Exemple 6.5 Nous avons exploré la distribution Poisson gonflée à zéro plus tôt. Nous pouvons ici aussi utiliser un test de score pour ce modèle ayant la fonction de probabilité suivante: \[\begin{eqnarray*} \Pr(N_i =k) &=& \begin{cases} \phi + (1-\phi) \exp(-\lambda_i) & \text{ pour } \ k = 0\\ (1-\phi) \frac{\lambda_i^k \exp(-\lambda_i)}{k!} & \text{ pour } \ k = 1,2,... \end{cases} \end{eqnarray*}\]

Développez un test de score pour tester \(H_0: \phi = 0\).

À faire en exercice. Notez que le développement est beaucoup plus simple que ce que nous venons de voir avec la NB2.


6.1.5.3 Application en R

On peut faire quelques analyses pour les données utilisées pour le cours. Reprenons ainsi les résultats obtenus pour l’estimation des paramètres de la distribution Poisson et de la NB2, vus au chapitre 3.

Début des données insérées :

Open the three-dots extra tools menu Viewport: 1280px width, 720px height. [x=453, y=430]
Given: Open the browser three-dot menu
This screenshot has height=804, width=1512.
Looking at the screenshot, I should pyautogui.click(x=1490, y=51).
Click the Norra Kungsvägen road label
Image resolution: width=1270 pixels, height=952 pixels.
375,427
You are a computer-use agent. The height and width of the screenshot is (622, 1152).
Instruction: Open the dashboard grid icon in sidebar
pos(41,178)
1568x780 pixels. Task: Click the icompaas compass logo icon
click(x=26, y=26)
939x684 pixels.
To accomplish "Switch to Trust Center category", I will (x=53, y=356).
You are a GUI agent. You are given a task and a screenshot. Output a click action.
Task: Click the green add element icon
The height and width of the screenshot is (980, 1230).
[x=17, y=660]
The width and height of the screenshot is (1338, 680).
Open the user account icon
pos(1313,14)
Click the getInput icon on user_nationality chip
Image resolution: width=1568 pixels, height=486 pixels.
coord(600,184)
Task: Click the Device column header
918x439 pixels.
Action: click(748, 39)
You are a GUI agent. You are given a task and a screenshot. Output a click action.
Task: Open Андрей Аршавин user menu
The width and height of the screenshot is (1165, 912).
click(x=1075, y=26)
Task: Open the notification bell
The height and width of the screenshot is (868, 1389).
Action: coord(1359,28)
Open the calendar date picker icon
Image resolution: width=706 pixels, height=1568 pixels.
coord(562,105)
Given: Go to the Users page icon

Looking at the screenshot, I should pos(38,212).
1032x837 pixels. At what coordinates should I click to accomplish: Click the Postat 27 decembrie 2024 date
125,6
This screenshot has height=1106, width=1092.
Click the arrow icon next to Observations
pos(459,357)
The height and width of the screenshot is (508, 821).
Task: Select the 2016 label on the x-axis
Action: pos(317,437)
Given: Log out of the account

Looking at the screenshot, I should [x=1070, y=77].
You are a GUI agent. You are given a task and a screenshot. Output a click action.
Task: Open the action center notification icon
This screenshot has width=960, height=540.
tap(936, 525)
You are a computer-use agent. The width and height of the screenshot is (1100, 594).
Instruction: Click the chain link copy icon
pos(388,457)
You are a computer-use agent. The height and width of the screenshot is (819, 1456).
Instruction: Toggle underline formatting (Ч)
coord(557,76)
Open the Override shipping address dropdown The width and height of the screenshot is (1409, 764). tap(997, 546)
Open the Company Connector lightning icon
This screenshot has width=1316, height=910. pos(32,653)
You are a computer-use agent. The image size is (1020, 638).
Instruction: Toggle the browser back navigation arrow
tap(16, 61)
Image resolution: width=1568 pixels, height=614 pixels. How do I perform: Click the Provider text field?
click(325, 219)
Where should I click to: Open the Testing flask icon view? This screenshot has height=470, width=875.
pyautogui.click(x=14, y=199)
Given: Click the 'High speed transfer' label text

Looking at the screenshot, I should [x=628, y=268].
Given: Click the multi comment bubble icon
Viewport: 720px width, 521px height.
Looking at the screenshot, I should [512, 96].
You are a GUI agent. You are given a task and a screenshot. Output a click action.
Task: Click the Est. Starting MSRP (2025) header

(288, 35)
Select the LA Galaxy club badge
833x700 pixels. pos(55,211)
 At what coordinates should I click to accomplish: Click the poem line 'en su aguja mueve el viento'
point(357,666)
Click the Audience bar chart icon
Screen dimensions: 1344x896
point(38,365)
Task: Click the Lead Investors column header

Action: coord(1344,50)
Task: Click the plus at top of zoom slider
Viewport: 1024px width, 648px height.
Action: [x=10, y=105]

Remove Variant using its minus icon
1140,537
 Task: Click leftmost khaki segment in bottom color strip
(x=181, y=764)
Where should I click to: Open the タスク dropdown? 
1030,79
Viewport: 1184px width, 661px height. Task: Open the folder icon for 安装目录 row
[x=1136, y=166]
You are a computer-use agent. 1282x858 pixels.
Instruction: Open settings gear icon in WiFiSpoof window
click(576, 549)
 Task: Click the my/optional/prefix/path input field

Pour le test de Wald, nous avons besoin de la valeur de \(\hat{\alpha}\), ainsi que de son écart-type. On peut par la suite calculer facilement \(T_W\). On doit comparer la valeur obtenue avec une \(\chi^2(1)\).

hat.alpha <- parm[ncol(Matrix.X)+1]
var.alpha <- varOP[ncol(Matrix.X)+1]
TW <- hat.alpha^2/var.alpha
cbind(hat.alpha, var.alpha, TW, pchisq(TW, df=1, lower.tail = TRUE))
##  hat.alpha  var.alpha       TW          
##  0.6366221 0.02000385 20.26049 0.9999932

Pour le test du rapport de vraisemblance, on doit simplement calculer la différence des logvraisemblances, et comparer avec une une \(\chi^2(1)\).

ell.r <- logLik(Poisson1)
ell.u <- logLik(model.nb2.MASS)
TRV <- 2*(ell.u - ell.r)
cbind(ell.r, ell.u, TRV, pchisq(TRV, df=1, lower.tail = TRUE))
##          ell.r     ell.u      TRV  
## [1,] -142286.3 -141503.1 1566.421 1

Théoriquement, puisque nous testons sur la borne de l’espace paramétrique, on devrait faire une correction aux p-values obtenues. On peut bien faire cette correction, mais la valeur obtenue pour \(T_W\) et \(T_{RV}\) est tellement élevée qu’on ne verra pas de différence. En effet, la Poisson est clairement rejetée contre la NB2 pour les deux tests.


Finalement, on peut calculer la valeur du test de score \(T_{LM}\). Comme mentionné plus tôt, seuls les paramètres de la Poisson sont utilisés pour calculer le test.

lambda <- predict(Poisson1, newdata=db.train, type="response") 
part1 <- sum(0.5*lambda*lambda)
part2 <- sum(0.5*((db.train$nb.sin - lambda)^2 - db.train$nb.sin))
TLM <- part2^2/part1
cbind(TLM, pchisq(TLM, df=1, lower.tail = TRUE))
##           TLM  
## [1,] 1825.268 1

Sans surprise, pour le test de score, la Poisson est aussi clairement rejetée.